Text provided
----
Chromatophores are found directly under the skin's surface. Each chromatophore is made of an elastic saccule (small sac), its resident pigment granules and 15-25 radial muscles. The radial muscles surround and are attached to the sacculus. When the muscles contract, they expand the sacclus making the coloured pigment granules more apparent to the observer. When the muscles relax, the elastic nature of the sacculus causes it to contract, diminishing the colour seen by the observer (See the book, Cephalopod Behavior, and Packard's chapter for more information).
The three common colours for pigment granules are black-brown, red-orange and orange-yellow. Depending on the species, these colours can vary in range and intensity. For example, the Australian giant cuttlefish (Sepia apama), which lives in relatively shallow (around 30 m), well lit, reef environments shows vivid colour displays. This is possible because of its wide range of chromatic pigments. Not bad for the cousin of a slug! Bathypolypus arcticus, a deep-sea octopus that isn't typically exposed to much light and lives on sand, displays more subdued colour patterns. Its pigment repertoire is limited to brown and red.
Chromatophores are the quickest and most obvious colour-changing mechanism in the near-shore cephalopods, and have been the most intensely studied. Leucophores and iridophores, however, also play a role in dermal patterning. They both reflect light to produce colours that glow.
Leucophores are found in cuttlefish, some squid and some octopuses. They are found in the lowest pigment layer. Reflecting ambient light, they are primarily used in camouflage.
Iridophores produce iridescent colours that can range from blue to gold. They lie between the chromatophore and leucophore layers in the skin.
Chromatophores, iridophores and leucophores often work together to make patterns. Here you can see the glowing colours of underlying reflector cells (leucophores and iridophores) being blocked out in places by overlying chromatophores. All types of cells are needed in order to produce this pattern.
Another way cephalopods use light is by producing their own. Some, like Euprymna scolopes, have resident bioluminescent bacteria in a sac (light organ) beneath their ink sac that is used in counter-illumination. Other cephalopods are independently bioluminescent. In these animals, the light producing regions are called photophores. Photophores are more common than you might think. In fact, many cephalopods have them, the notable exceptions being nautilus, the shelled cephalopod, and the near-shore species with which we are most familiar. Photophores are especially common in oceanic squid. Because of the increased difficulty of studying offshore and deep-sea cephalopods, very little is known about photophores.
In addition to being able to change skin colour, cephalopods are also able to change skin texture. They can go from smooth to spiky in milliseconds by contracting special muscles in their skin. The bumps are like goosebumps, but they are not because of cold, and can be quite large relative to the animal's body. They are called papillae. Papillae can be subdued, or can be elaborate like the ones on Sepia apama, the Australian giant cuttlefish (see above).
----
[Records from a data source]
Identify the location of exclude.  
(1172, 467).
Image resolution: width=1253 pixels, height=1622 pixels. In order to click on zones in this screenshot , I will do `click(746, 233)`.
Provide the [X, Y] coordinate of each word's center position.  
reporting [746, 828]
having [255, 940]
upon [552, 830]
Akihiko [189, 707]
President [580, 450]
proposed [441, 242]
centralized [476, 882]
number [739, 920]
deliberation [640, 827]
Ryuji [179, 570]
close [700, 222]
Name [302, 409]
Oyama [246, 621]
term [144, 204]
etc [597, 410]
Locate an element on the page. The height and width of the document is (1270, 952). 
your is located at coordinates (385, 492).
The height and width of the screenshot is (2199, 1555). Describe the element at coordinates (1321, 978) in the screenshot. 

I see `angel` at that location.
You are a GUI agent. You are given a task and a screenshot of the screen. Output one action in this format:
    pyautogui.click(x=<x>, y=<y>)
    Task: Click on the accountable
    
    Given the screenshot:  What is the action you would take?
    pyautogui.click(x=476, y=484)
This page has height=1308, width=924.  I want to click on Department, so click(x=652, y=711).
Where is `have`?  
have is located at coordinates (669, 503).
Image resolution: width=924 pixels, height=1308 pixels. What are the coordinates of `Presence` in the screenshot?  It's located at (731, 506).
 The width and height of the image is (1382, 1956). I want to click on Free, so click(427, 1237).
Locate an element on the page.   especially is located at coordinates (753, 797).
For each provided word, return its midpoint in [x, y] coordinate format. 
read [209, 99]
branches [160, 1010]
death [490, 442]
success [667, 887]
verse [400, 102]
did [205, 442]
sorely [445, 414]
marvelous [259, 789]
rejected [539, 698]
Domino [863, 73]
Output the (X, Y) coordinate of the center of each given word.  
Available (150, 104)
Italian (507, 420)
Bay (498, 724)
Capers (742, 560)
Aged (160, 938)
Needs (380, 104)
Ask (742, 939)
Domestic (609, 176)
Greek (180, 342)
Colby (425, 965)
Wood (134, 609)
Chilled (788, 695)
----
In the text on cephalopod skin, where in the skin do iridophores lie? Answer from the text alone, without using the records.

Between the chromatophore and leucophore layers.